Tag Archive | Jacques Callot

Corcundas

Primeiro os bailarinos, agora os corcundas. Jacques Callot gravou,  em 1620-1622, 20 estampas com corcundas (Les Gobbi) a jogar, a tocar e a fazer outras habilidades. Não é de estranhar esta escolha de Jacques Callot. Mais não seja, os corcundas, segundo o imaginário popular, dão sorte. Mas Callot desenha saltimbancos e desgraçados, tal como, alguns anos antes, Hieronymus Bosch e Pieter Brueghel desenharam e pintaram indigentes, aleijados e cegos. Estas figuras caracterizavam a vivência e a cultura da praça pública, bem retratadas por Mikhail Bakhtin a propósito da obra de François Rabelais.

 

 

Jacques Callot: Danças de Rua

Se tivesse nascido a 30 de Junho, Jacques Callot (Nancy, 1592-1635) completaria hoje 420 anos.
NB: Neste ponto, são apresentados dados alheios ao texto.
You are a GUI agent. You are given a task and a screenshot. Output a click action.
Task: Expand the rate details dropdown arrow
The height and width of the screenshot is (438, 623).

Desenhista e gravador francês, Callot é um dos expoentes da arte grotesca. Na sua obra, destacam-se as seguintes séries: Les Caprices (1617), Les Balli (1620-1622); Les Gobbi (os corcundas; 1620-1622); Les Gueux (os mendigos; 1622); e Les Grandes Misères de Guerre (1633). Acrescente-se a gravura Les Tentations de Saint-Antoine, de 1634. Duas destas séries (Caprichos e As Grandes Misérias da Guerra) antecipam em mais de 150 anos as séries homónimas de Francisco Goya: Los Caprichos (1799) e Los Desastres de la Guerra (1810-1820).
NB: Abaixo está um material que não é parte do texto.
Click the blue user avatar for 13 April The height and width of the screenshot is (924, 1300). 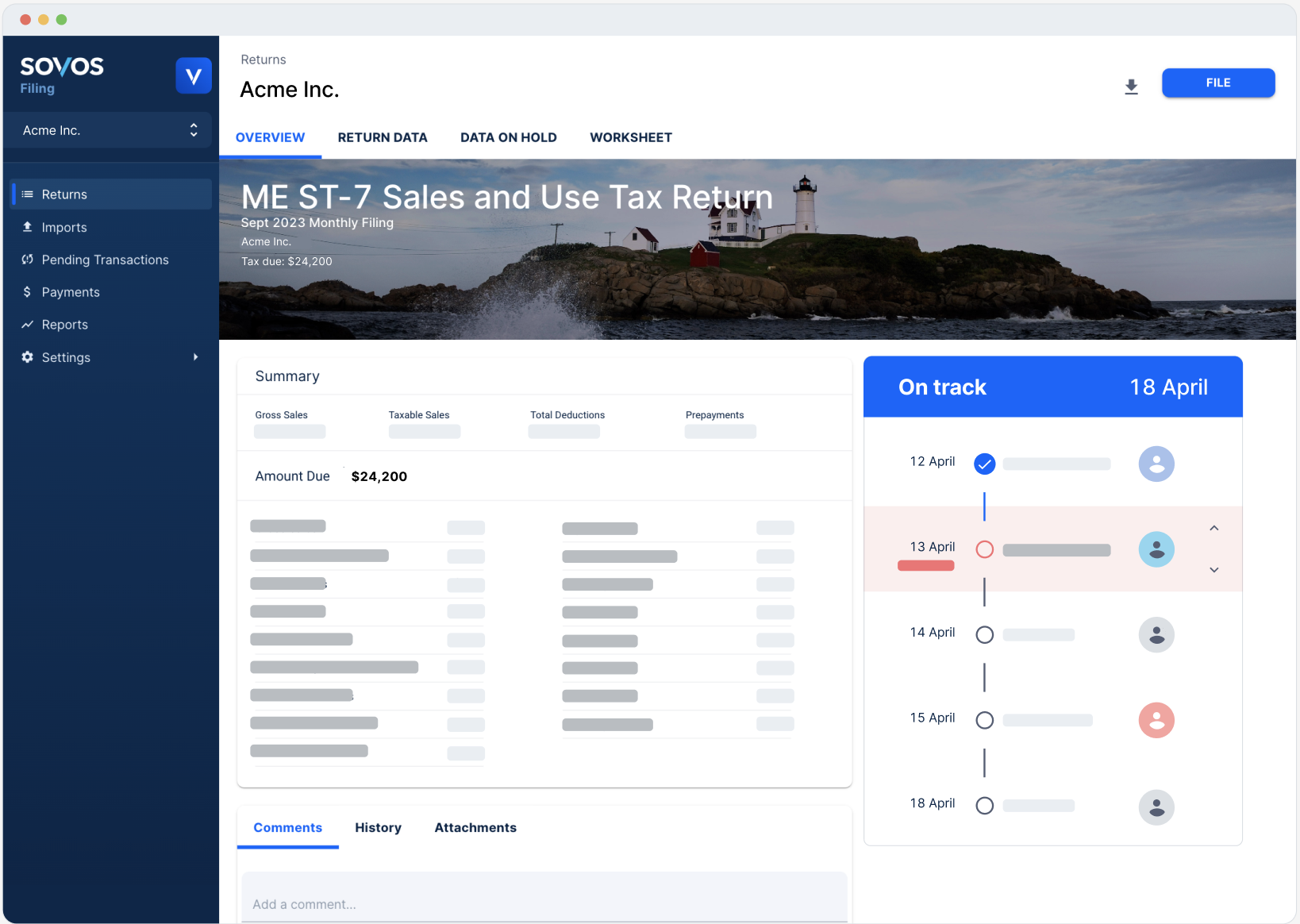(1156, 549)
Comecemos, festivamente, com uma galeria dos Balli di Sfessania. Estas 24 gravuras lembram a Commedia dell Arte. Contemplam, aliás, algumas das suas figuras mais famosas. Na realidade, retratam artistas de rua envolvidos numa “sfessania”, dança napolitana marcada pela exuberância corporal, pela violência grotesca e pela obscenidade gestual e simbólica, sempre em ambiente de praça pública, com as pessoas a entregar-se à música, à dança, ao jogo, à luta e ao namoro.